Ich habe die Leidenschaft Fußball durch meinen Bruder entdeckt. Der hat mich oft in den Park mitgenommen, wo wir stundenlang gespielt und jede freie Minute mit dem Ball verbracht haben. Erst durchs Studium fand ich mit 20 zum Vereinsfußball.

Wie geht‘s Ihnen dabei, dass Sie sich im Gegensatz zu ihren männlichen Kollegen sehr oft auch Fragen zur gendergerechten Entlohnung anhören müssen?
Grundsätzlich bin ich natürlich Trainerin und würd‘ gern hauptsächlich über sportliche Themen sprechen.
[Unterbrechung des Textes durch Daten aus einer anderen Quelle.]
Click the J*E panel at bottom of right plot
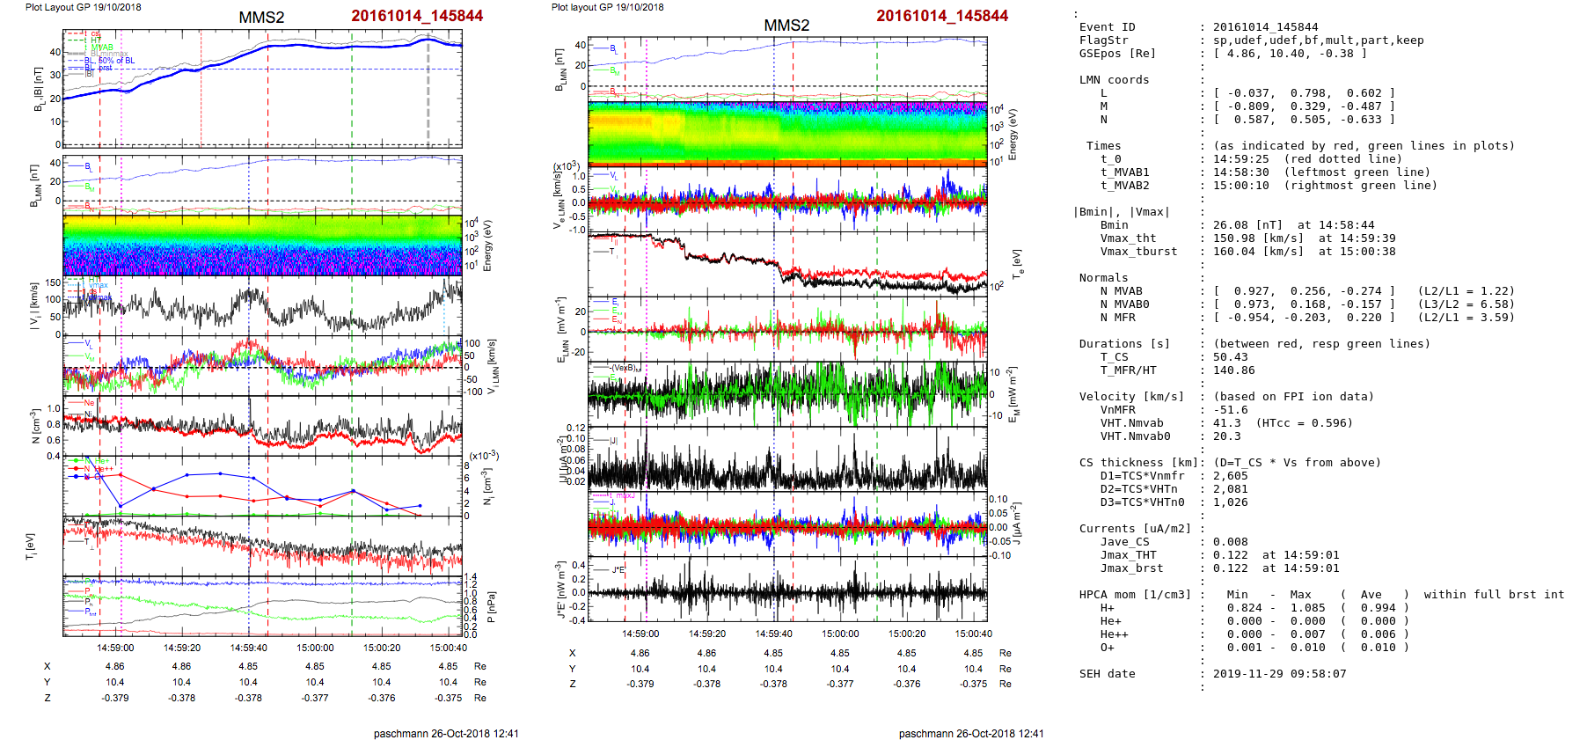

Ich persönlich finde es aber sehr ärgerlich und gesellschaftspolitisch zu hinterfragen, warum eigentlich diese Lohnschere zwischen Männern und Frauen auch in ganz normalen Brotberufen, noch immer so groß ist. Ich bin schon der Meinung, dass dieselbe Leistung mit derselben Entlohnung bezahlt werden sollte!

Können Sie als Trainerin vom Fußball leben?
Ich hab’ während meiner aktiven Zeit begonnen, Trainer-Ausbildungen zu durchlaufen. Damals war’s keine Option, Fußball-Trainerin zu sein, und auch heute ist in Österreich in der höchsten Liga kein Trainer vollzeitbeschäftigt. Da gilt es anzusetzen und zu professionalisieren. Mein Glück war, dass der ÖFB 2011 die Frauen-Akademie in St. Pölten eröffnet hat und ich dort eine Vollzeitanstellung bekam. Ich fühle mich privilegiert, mein Hobby seit zehn Jahren hauptberuflich auszuüben.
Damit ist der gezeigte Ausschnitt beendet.